» **WHAT THIS TASK INVOLVES**: Extract every line of the records below that contains the string "grid", matching its case exactly.
WORKING DATA start
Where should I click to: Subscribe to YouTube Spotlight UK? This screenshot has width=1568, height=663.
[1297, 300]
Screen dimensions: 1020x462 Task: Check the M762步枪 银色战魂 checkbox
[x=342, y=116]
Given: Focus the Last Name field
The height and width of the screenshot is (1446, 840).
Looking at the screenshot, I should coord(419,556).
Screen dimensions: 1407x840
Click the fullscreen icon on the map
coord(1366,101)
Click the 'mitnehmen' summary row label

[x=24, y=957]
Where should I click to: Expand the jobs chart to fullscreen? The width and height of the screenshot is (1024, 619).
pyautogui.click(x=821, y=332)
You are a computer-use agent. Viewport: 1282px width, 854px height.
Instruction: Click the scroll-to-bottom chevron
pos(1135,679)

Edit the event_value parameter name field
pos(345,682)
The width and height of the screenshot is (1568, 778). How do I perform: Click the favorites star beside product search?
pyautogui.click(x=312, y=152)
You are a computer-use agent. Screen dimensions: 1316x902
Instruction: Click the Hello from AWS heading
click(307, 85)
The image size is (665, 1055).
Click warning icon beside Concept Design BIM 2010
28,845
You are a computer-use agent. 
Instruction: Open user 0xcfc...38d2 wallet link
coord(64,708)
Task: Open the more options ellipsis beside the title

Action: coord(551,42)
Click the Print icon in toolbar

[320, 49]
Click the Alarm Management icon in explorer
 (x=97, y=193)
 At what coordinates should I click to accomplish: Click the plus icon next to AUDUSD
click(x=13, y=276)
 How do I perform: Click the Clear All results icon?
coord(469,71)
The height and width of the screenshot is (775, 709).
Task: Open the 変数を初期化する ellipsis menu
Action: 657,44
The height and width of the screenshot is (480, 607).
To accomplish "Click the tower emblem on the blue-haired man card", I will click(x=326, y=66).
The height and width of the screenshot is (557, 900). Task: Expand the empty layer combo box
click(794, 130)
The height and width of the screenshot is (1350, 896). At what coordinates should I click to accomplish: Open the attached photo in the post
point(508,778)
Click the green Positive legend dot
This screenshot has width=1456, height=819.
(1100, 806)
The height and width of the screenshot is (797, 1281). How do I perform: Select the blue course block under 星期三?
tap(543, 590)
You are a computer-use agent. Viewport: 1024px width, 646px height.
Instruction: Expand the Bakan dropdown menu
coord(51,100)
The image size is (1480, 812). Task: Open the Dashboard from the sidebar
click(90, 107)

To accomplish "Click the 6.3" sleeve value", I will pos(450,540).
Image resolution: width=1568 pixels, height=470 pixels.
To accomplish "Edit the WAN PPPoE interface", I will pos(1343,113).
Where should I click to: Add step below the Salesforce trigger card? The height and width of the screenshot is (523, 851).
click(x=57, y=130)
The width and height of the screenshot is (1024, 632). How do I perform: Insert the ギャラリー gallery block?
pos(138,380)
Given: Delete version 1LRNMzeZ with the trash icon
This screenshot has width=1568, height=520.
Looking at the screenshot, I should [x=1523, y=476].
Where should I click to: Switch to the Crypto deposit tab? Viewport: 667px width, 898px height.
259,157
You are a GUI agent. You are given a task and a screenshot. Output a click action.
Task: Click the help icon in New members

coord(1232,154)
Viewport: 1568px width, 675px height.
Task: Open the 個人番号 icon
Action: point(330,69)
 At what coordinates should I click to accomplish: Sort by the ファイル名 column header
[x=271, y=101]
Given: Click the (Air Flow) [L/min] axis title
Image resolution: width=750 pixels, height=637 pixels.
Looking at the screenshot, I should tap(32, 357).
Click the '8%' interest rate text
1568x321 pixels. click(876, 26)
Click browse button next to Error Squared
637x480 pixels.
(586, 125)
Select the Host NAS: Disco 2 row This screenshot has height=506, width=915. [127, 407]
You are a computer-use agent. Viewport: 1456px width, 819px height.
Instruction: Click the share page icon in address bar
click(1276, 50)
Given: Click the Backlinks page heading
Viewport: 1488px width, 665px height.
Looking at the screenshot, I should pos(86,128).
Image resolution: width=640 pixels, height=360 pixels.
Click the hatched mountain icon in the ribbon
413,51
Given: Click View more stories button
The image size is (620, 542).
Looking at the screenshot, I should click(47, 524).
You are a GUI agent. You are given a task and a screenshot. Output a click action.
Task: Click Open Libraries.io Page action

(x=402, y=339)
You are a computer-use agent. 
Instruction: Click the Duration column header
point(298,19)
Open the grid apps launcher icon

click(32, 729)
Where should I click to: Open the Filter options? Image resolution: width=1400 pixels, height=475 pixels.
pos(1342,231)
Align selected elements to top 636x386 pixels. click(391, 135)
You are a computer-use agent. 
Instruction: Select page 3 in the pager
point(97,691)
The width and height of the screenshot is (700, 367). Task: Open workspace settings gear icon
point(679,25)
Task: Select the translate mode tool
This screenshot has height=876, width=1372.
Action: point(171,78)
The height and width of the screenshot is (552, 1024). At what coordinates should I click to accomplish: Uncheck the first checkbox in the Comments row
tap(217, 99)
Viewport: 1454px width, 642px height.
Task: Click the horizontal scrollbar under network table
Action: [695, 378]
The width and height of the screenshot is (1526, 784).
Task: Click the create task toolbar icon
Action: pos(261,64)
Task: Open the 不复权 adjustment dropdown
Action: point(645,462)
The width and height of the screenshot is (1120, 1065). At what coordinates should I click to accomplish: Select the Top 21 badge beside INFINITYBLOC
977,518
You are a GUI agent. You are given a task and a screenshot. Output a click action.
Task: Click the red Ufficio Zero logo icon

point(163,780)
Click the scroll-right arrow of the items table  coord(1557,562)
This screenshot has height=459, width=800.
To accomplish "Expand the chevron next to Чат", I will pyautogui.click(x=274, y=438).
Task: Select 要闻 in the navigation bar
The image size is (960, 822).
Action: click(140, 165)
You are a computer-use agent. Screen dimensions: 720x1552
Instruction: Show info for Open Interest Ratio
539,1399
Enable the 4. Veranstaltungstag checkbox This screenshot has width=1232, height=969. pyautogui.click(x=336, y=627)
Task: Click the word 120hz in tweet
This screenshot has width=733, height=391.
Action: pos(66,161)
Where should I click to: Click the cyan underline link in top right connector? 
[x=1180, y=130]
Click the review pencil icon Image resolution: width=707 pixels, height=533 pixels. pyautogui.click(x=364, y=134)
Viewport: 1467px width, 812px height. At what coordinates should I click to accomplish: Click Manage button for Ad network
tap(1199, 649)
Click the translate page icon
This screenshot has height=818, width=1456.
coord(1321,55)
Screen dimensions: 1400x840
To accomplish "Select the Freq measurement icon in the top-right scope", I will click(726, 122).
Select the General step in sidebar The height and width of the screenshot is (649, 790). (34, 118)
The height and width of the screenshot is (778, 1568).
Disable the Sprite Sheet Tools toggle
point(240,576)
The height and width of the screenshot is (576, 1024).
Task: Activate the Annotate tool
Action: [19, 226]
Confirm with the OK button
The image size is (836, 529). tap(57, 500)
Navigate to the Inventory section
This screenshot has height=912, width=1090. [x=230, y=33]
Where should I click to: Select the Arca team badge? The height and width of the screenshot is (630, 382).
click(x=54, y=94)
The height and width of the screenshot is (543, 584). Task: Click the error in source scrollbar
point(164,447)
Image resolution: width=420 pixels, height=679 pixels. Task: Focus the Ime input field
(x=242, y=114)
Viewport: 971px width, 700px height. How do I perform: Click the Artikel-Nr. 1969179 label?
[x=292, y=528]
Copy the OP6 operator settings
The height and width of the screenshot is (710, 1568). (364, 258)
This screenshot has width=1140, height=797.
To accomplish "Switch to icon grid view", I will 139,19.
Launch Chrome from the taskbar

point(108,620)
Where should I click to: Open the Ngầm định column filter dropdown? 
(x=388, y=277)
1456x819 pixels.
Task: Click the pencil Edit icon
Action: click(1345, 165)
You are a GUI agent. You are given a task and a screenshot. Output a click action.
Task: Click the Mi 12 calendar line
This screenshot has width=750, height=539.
WORKING DATA end
» **REPLY TO THE EXERCISE**:
Open the grid apps launcher icon
To accomplish "Switch to icon grid view", I will 139,19.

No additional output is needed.